関西懇5月例会報告 人間とは「われわれはどこからきたのか」

ヒトゲノムの解読が進んで、今まで私たちの祖先ホモ・サピエンスと交雑がなかったといわれていたネアンデルタール人やシベリア南部で発見されたデニソワ人とも交雑が認められた。


ネアンデルタール人はホモ・サピエンスより、8万年も早くアフリカ大陸を出てヨーロッパに広がった。

 

彼の脳は1400㏄と大きかったが、ホモ・サピエンスに比べて大脳に対する小脳の割合が0.8%程小さかった。ヒトの脳の大きさの急速な拡大は、200万年前の頃で言語機能が発達したためと考える人と、集団の大きさが脳の拡大に影響したという説がある。

 

ネアンデルタール人の喉頭はホモ・サピエンスと比べて、舌を咽頭に引っ込めにくい構造になっている。そのため母音が発音しにくく、会話がホモ・サピエンスほど豊かでなかったと考えられている。

 

集団生活をするようになると、コミュニケーションが必要になる。コミュニケーションには共感力や、相手の心を理解することが必要になる。「分かち合う心」を持つようにヒトは進化してきた。

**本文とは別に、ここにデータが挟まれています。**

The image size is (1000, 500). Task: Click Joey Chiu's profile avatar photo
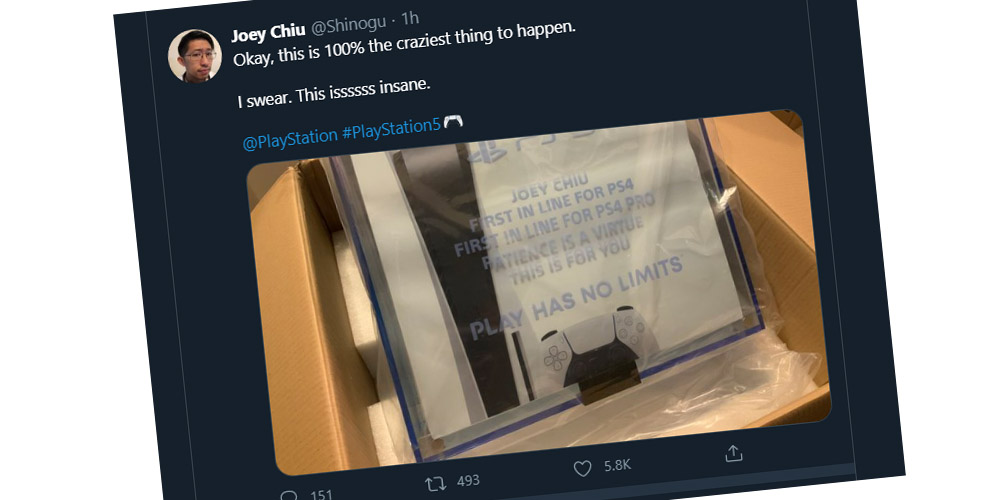tap(195, 56)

思いやる、慈しむ、分かち合うことで、ヒトという集団は生き残ってきた。心に愛をもつように進化してきた。しかしヒトは想像力を得たことで、負の側面として嫉妬や妬みも生まれた。


人間の住む環境では、社会的な種でいることに価値がある。社会的な動物だからこそ、共感能力を研ぎ澄まし、非協力な人間を排除するような仕組みが備わった。人間の対立は、他の動物の対立に比べずっと致命的である。